Whether investors are ready for it or not, the electric vehicle movement is here to stay. Older automotive manufacturers like Ford (NYSE:F) have been forced to adapt or get phased out. Similarly, Ford stock investors are now required to re-evaluate their positions and either join the electric revolution or sit on the sidelines.
Has this iconic automotive giant successfully adapted to the gradual phasing out of fossil fuels and internal combustion engines? That’s the billion-dollar question.
With heavy competition from automakers that entered into the electric vehicle space much earlier, Ford has had to play a costly game of catch-up. It’s a cause for concern among long-term Ford stock holders.
On the other hand, Ford is making strides in adapting to the age of electrification. Indeed, shareholders should be glad to know that the company is now among the most proactive in this regard.
A Closer Look at Ford Stock
Holding Ford stock over the years hasn’t been a smooth ride. And, there’s no guarantee that the shares will appreciate in value in 2021.
That being said, at least Ford stock is showing signs of life in November. Touching the $8.50 on Nov. 13 was undoubtedly a cause for celebration among the company’s loyal shareholders.
Still, the bulls have a long way to go before they can breach some of the prior resistance points. For example, Ford stock briefly attained the $16 area in 2010, and then again in 2013 and 2014.
And if you can believe it, Ford stock once stood tall at $32.50, back in 1998. This price level isn’t realistic in the short term. For the time being, the bulls should set their sights on $10 and then $12 as key price targets.
Entering into the Electric Economy
During the summer of last year, Ford shocked some old-school pickup-truck fans with the redesigned 2021 F-150 pickup truck. The fuel-efficient V-6 diesel option was a nice touch, but that wasn’t the shocking part.

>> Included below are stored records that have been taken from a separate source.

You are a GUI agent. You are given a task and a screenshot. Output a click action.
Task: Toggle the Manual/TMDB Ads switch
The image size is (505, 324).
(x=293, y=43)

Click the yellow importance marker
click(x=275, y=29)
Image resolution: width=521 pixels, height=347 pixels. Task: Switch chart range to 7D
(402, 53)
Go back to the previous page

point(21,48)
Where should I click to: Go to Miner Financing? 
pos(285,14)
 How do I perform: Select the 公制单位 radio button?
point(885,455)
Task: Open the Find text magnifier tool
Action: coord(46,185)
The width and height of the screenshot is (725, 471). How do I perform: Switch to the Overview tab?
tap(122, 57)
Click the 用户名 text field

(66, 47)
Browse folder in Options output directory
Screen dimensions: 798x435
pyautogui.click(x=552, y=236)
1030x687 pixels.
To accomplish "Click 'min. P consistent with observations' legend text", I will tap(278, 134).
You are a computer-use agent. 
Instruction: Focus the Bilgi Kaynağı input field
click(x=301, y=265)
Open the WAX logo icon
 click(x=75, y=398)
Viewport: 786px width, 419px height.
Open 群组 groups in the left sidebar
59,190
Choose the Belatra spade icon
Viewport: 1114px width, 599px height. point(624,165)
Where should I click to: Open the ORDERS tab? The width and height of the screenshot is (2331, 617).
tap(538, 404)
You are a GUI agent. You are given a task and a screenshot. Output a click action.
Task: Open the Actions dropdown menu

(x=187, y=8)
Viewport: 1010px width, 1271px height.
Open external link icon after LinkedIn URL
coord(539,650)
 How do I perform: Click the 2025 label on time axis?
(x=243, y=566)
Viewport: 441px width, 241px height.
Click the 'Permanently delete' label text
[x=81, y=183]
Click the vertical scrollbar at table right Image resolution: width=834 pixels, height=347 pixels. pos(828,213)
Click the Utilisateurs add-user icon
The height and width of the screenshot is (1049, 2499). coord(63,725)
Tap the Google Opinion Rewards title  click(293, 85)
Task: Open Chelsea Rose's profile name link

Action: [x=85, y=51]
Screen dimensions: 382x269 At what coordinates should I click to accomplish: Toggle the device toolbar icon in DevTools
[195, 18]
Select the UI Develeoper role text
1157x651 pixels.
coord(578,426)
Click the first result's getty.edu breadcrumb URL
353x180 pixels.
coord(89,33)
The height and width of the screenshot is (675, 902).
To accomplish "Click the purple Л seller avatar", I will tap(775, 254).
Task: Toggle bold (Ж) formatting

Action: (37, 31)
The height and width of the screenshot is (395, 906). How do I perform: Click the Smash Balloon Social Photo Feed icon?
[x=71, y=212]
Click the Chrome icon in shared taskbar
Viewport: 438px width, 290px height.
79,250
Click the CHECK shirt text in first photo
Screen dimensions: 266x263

Rather, it was the new F-150’s hybrid powertrain option that made a bold statement. Impressively, the PowerBoost hybrid F-150 was designed to travel more than 700 miles on a single tank of gas while maintaining a tow rating that exceeds 12,000 pounds.
Fast-forward to November 2021. What’s Ford done for the electric vehicle ecosystem lately? Actually, quite a lot. For one thing, Ford unveiled a new electric vehicle, the 2022 E-Transit van.
With a targeted price of just $45,000, this electrified van will be available in late 2021. It’s a significant move towards Ford’s stated objective of becoming carbon neutral by 2050.
Moreover, Ford’s electric Mustang Mach-E is set to be released later this year. Clearly, Ford is making a statement with these electric vehicle releases. The statement, evidently, is that Ford fully intended to be a front-runner in the American electric vehicle domain.
Getting Charged Up
If electric vehicle fans need something else to get enthused about, here’s another piece of good news. Ford CEO Jim Farley recently revealed that his company is mulling the idea of producing its own battery cells.
“We are discussing [battery] cell manufacturing… I think that’s natural as [EV] volume grows,” Farley said.
It’s quite a stark U-turn, as Jim Hackett, Ford’s prior CEO, had said that there that there would be “no advantage” to Ford producing its own electric vehicle batteries.
How did the trading community react to Farley’s encouraging words? On Nov. 13, Ford stock jumped 4%. Perhaps, then, investors are ready and willing to buy in to the recently installed CEO’s vision of a new, improved and electrification-ready Ford.
The Bottom Line
If you choose to buy Ford stock now, you should know that you’re not taking a stake in the same company that your parents and grandparents bought into.
But that should be just fine because a new CEO and a more ambitious vision mean that Ford can survive and thrive in an increasingly electrified world.
On the date of publication, David Moadel did not have (either directly or indirectly) any positions in the securities mentioned in this article.